Exact copy, no pictures: return all the records as they stand.

###

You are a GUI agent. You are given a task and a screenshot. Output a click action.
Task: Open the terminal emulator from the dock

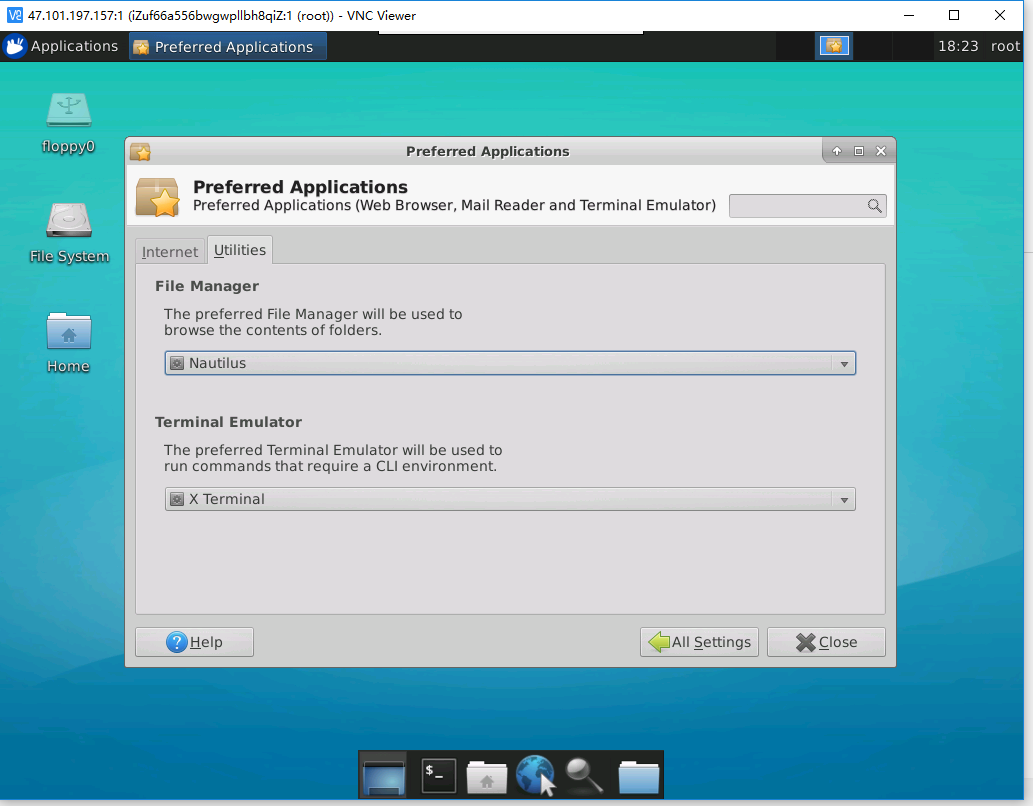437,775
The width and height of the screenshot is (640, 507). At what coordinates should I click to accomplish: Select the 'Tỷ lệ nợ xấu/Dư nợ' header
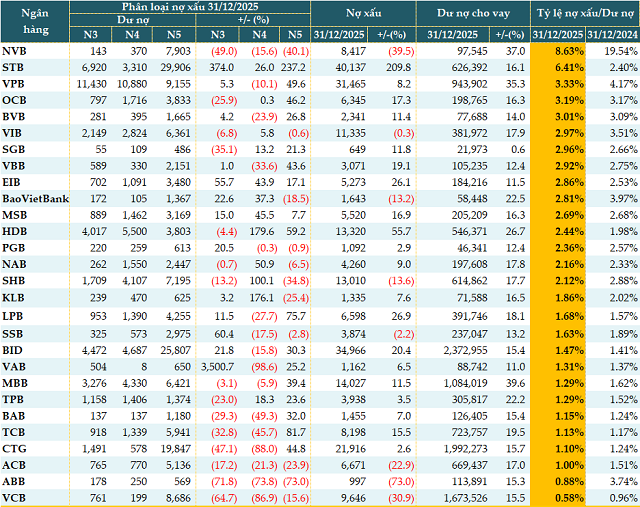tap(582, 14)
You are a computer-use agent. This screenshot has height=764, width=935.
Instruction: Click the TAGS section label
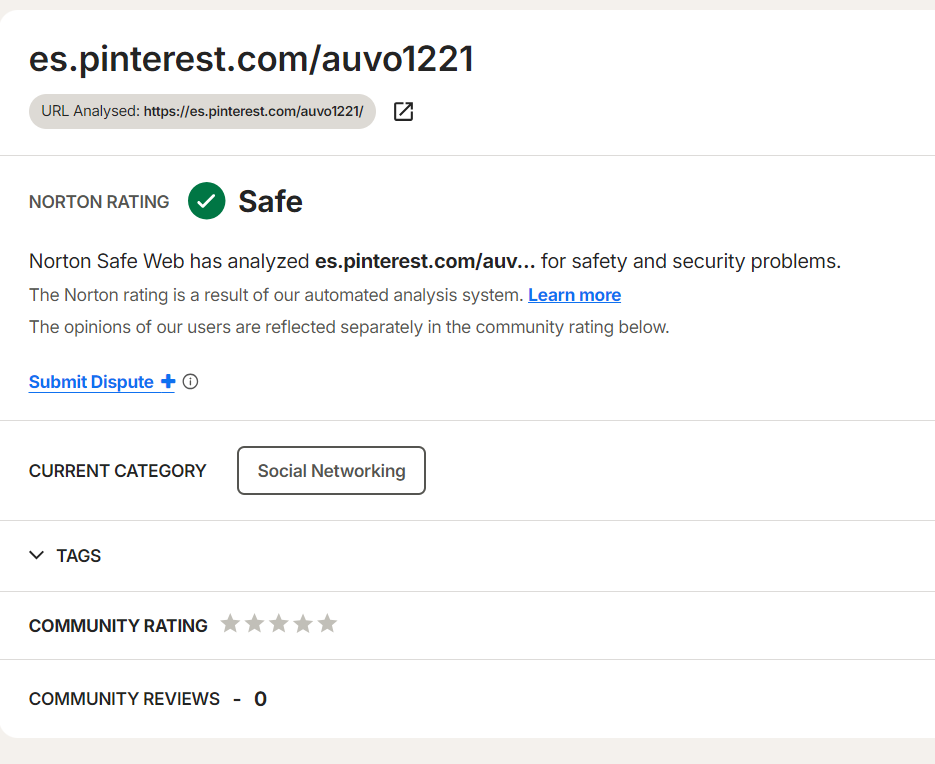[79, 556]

###

Answer box:
You are a GUI agent. You are given a task and a screenshot. Output a click action.
Task: Open the terminal emulator from the dock

437,775
The width and height of the screenshot is (640, 507). At what coordinates should I click to accomplish: Select the 'Tỷ lệ nợ xấu/Dư nợ' header
tap(582, 14)
You are a computer-use agent. This screenshot has height=764, width=935.
Instruction: Click the TAGS section label
[79, 556]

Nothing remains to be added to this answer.